What I’ve learned over the past 30 years (20 in news, and 10 in opinion … Lord, do I feel old right now) is that no matter what you do, someone will hate it. All you can do, then, is your job, and hope that the happy people and the angry people balance out.

🥰🥰🥰🥰🥰

Two of my favorite beings in the world, my mom and Luke (her grandkitty). They’re missed more than you know.

There is one more huge thing I’ve learned since moving over to opinion: People care.

Readers of my blog and my columns have gone through, with me, the deaths of my nephew, my beloved furry one, and my mom, and they’ve put up with my prattling on about my stroke, my IBS, my unquenchable passion for words, and my endless fascination with the effects of partisan politics on human behavior. In the course of things, I’ve also reconnected with people from high school with the same weird/wicked sense of humor and the same annoyance with politics as practiced now.

And they all let me know I was not alone.

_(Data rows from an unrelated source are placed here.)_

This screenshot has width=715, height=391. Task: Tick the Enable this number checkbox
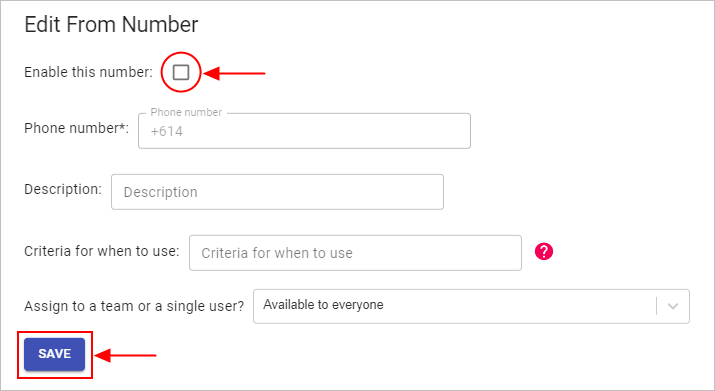point(181,72)
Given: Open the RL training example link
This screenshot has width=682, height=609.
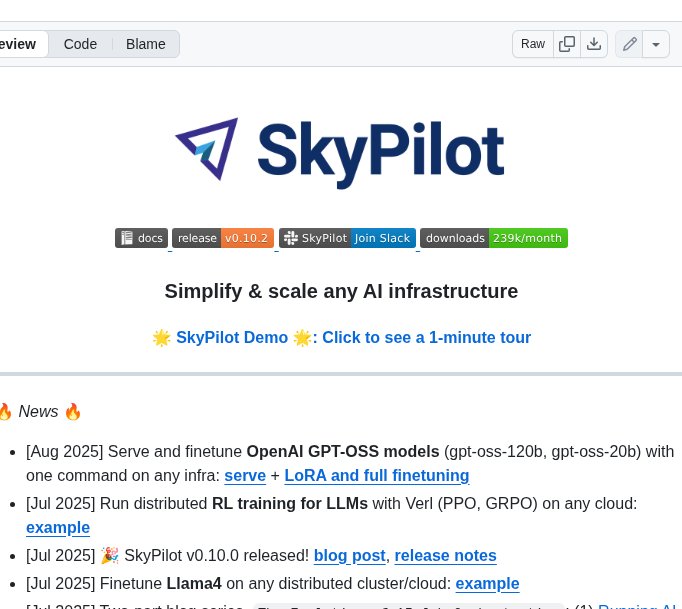Looking at the screenshot, I should [58, 528].
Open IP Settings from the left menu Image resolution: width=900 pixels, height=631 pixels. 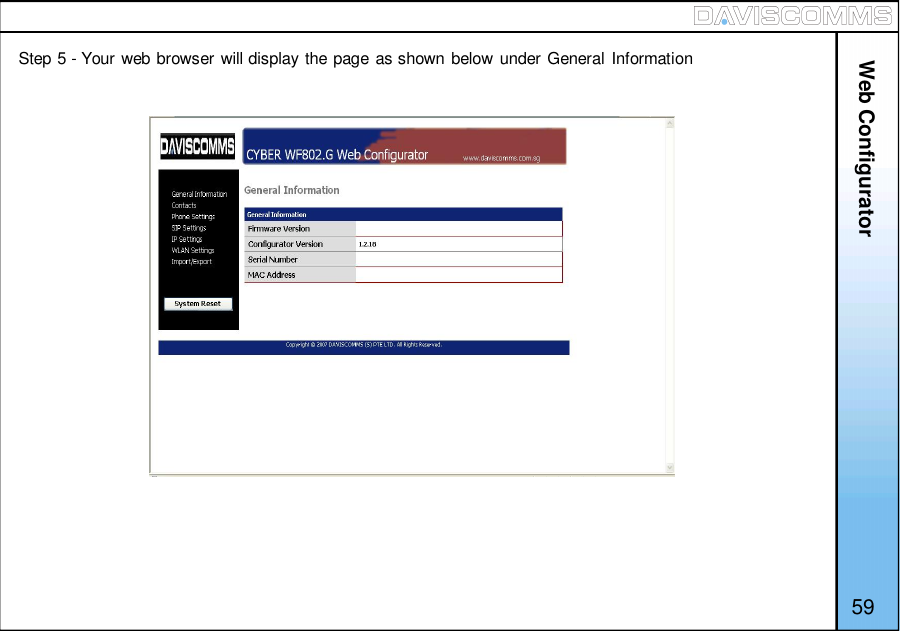(x=187, y=239)
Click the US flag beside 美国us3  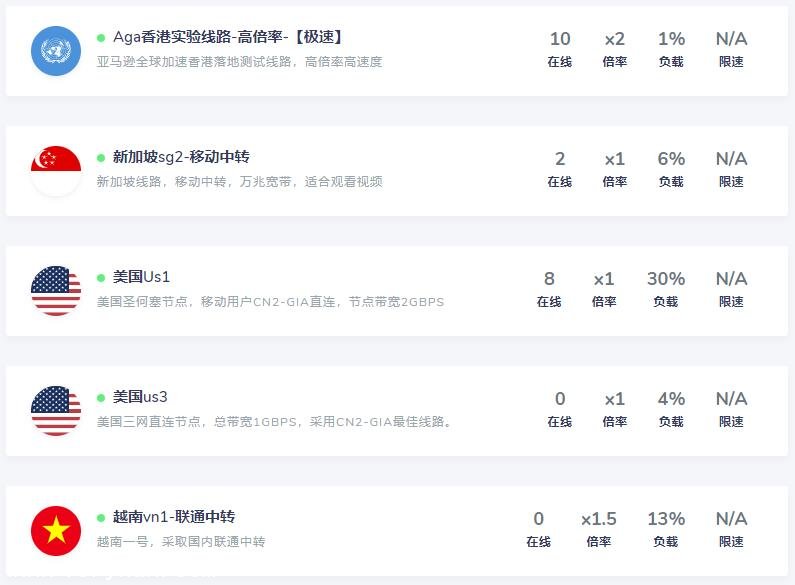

They’ve called, emailed, sent me cards and letters, texted, and a few even sent flowers or books (they know the way to a nerd’s heart). They have offered advice and unconditional support, and some of them have become much-loved friends in real life (you know who you are).

For someone like me to be able to, even if only every once in a while, touch people’s hearts … it means a lot. Thank you for that.

It means even more, though, that I’m not the only one snort-laughing inappropriately. At least I know I have people to hide behind when we get dirty looks.

I do this a LOT. Good thing I have a private office at work. GIF found on Jillian Leedy.

6 thoughts on “Of the opinion

  1. I just learned that when Putin and Biden meet in two weeks, Putin plans to go after Biden for his persecution of the “tourists” who visited the US Capitol on January 6th. I think the Russian term for fact-checking is STFUski. It’s a world gone mad. Stay safe.

    Liked by 1 person

  2. Donald Trump didn’t own and operate a bordello in Nevada but his grandfather supposedly owned and operated a restaurant and brothel in Whitehorse in the Yukon during the Klondike Gold Rush.